What you have to do
Would you output the entries below only from the line containing "Task: Click the Not Spam legend text" through the line containing "The width and height of the screenshot is (1932, 1932).", exactly as they stand and with both ends included?

(Beginning of Data records)

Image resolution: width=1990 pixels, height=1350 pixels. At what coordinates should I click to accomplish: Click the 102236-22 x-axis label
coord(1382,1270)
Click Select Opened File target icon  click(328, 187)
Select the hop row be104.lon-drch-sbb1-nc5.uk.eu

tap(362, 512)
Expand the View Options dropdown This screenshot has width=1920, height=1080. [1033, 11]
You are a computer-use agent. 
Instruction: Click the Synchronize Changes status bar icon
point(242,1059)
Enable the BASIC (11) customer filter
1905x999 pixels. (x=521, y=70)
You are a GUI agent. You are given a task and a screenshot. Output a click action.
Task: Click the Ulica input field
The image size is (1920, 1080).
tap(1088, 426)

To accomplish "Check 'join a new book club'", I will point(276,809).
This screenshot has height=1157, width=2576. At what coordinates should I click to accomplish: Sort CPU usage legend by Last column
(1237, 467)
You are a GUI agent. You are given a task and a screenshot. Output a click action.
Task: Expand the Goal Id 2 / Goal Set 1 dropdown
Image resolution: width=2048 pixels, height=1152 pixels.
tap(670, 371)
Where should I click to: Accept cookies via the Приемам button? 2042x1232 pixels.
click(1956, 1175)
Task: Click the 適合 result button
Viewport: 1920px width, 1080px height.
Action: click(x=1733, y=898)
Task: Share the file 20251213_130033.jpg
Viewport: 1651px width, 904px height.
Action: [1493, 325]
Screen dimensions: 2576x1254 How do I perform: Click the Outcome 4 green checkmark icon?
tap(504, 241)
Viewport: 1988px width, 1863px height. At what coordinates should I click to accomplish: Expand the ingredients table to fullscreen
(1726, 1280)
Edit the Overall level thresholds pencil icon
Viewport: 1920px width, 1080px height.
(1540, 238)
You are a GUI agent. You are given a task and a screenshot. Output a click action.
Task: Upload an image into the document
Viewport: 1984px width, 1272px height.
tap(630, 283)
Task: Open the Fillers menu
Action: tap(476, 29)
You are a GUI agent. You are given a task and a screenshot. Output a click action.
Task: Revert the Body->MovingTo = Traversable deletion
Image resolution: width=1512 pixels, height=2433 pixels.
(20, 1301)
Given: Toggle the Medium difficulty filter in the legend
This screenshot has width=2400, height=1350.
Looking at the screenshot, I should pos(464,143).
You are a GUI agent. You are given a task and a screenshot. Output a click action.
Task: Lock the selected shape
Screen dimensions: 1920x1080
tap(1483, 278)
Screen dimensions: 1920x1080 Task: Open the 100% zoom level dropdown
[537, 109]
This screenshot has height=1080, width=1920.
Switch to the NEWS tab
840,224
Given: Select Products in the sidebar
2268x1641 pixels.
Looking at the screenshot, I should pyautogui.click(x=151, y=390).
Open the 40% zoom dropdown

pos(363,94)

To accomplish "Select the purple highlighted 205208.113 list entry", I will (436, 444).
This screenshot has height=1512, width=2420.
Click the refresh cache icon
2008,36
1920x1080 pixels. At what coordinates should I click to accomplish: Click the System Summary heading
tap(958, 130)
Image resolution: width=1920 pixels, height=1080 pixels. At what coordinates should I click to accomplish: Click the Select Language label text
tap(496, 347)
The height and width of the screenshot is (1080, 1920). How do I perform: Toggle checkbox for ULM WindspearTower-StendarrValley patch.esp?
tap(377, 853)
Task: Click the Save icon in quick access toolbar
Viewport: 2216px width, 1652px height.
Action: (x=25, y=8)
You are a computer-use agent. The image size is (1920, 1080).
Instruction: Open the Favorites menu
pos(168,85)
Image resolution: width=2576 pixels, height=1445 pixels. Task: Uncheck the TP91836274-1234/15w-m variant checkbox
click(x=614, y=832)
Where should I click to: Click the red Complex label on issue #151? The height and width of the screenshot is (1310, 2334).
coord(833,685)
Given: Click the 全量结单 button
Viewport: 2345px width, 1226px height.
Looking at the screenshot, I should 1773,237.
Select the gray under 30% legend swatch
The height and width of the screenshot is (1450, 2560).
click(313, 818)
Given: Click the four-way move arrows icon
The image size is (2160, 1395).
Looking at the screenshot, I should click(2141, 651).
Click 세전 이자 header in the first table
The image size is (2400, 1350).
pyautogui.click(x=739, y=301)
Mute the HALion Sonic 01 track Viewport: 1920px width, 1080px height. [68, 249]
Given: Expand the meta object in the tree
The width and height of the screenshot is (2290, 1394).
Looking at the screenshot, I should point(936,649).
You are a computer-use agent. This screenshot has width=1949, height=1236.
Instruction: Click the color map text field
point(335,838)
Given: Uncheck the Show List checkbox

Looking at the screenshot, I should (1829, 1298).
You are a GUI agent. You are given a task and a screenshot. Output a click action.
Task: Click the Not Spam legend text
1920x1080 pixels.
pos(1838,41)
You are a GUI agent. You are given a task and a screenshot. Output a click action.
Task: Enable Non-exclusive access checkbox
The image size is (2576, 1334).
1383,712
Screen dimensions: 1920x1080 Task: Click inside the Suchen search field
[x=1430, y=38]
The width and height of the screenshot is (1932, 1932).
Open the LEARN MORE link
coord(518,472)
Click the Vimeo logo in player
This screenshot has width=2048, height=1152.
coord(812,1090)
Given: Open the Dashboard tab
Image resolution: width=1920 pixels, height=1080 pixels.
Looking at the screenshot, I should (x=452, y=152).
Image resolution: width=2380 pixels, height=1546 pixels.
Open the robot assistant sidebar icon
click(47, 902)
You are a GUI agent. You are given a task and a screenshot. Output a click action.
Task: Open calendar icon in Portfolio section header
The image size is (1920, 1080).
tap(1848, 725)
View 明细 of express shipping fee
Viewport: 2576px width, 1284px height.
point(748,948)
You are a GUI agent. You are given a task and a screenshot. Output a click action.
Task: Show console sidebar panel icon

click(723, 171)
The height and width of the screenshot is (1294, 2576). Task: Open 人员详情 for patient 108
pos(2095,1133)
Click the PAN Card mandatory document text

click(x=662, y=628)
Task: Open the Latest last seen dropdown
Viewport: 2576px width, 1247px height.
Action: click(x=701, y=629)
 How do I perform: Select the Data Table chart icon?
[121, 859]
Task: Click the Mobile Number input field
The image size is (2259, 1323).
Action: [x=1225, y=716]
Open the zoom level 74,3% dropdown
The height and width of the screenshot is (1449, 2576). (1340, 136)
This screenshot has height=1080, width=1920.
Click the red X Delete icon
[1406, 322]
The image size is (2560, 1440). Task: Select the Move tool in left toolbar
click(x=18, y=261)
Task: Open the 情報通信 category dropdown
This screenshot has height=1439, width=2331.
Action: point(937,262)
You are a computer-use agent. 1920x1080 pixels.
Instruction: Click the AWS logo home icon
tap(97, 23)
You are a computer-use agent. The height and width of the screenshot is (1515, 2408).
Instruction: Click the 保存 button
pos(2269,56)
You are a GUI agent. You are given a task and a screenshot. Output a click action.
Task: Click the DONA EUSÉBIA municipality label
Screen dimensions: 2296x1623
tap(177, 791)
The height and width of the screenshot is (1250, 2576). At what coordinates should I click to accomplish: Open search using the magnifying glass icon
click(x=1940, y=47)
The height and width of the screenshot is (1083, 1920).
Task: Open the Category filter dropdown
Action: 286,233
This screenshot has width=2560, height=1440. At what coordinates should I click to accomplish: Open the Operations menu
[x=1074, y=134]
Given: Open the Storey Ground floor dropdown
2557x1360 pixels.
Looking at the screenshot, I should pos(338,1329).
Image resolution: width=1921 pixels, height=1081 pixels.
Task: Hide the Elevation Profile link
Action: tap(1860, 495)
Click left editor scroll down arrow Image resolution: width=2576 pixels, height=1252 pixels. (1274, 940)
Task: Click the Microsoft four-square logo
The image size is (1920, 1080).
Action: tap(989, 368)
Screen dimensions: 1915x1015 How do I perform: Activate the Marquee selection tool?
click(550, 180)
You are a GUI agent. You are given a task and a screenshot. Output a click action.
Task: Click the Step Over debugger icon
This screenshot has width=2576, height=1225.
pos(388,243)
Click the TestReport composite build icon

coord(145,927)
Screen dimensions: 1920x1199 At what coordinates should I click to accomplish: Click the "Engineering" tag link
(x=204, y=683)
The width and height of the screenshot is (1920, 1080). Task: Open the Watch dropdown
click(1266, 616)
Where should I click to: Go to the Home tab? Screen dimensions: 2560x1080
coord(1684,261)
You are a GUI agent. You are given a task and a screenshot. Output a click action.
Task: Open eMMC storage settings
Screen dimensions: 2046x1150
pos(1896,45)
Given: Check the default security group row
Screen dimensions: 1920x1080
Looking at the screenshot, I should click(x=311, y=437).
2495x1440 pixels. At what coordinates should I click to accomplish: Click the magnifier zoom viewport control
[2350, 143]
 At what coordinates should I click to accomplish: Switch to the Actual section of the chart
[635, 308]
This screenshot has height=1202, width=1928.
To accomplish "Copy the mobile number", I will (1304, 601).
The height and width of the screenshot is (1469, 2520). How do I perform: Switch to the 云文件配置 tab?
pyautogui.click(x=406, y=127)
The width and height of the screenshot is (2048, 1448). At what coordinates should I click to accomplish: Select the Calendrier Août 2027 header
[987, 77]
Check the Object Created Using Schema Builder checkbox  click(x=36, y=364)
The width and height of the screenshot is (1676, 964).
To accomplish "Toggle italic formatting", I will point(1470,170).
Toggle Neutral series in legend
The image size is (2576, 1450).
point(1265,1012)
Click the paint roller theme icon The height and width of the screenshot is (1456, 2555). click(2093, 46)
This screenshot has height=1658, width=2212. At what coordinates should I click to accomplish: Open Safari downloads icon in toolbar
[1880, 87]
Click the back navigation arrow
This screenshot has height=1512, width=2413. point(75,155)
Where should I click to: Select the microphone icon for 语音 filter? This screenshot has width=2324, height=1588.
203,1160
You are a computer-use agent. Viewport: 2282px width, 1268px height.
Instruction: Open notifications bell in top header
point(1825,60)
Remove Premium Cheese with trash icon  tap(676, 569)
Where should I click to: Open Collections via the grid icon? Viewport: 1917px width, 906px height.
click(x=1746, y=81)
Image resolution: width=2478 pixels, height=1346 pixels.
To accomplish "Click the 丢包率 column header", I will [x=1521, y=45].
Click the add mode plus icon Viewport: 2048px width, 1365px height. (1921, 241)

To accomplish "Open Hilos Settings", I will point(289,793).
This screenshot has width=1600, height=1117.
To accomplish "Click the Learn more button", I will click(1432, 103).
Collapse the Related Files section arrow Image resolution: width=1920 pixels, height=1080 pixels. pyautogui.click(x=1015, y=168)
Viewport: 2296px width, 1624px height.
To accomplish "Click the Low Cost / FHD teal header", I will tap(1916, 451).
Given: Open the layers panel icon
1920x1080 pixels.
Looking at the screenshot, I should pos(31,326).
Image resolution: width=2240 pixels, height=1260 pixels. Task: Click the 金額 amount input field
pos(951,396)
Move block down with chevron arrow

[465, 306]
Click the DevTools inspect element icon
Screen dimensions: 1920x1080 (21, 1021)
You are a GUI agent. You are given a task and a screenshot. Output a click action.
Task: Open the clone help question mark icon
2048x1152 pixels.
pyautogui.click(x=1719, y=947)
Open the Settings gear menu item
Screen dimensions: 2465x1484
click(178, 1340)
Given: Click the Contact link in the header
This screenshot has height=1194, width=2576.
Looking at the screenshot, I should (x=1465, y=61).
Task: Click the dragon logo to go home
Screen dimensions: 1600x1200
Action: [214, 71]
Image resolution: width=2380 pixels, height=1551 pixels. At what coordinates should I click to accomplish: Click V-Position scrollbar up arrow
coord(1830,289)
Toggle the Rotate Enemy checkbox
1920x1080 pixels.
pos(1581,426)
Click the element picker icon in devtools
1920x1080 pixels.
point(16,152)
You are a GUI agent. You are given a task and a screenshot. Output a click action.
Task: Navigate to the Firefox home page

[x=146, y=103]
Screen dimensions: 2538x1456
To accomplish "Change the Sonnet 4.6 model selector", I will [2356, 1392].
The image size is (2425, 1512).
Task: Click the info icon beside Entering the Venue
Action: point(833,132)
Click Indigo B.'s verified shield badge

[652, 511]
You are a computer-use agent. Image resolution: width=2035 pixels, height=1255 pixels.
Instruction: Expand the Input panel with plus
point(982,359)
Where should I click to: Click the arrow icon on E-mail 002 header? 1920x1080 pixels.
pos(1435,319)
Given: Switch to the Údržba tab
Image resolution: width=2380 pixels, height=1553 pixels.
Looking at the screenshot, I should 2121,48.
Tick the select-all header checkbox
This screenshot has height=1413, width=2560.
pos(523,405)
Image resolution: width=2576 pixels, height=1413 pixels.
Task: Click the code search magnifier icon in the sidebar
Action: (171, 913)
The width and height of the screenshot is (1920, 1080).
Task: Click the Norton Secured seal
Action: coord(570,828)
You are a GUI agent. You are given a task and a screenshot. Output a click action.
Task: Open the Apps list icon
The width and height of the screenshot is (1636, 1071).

(End of Data records)

Expected answer
Task: Click the Not Spam legend text
1920x1080 pixels.
pos(1838,41)
You are a GUI agent. You are given a task and a screenshot. Output a click action.
Task: Enable Non-exclusive access checkbox
The image size is (2576, 1334).
1383,712
Screen dimensions: 1920x1080 Task: Click inside the Suchen search field
[x=1430, y=38]
The width and height of the screenshot is (1932, 1932).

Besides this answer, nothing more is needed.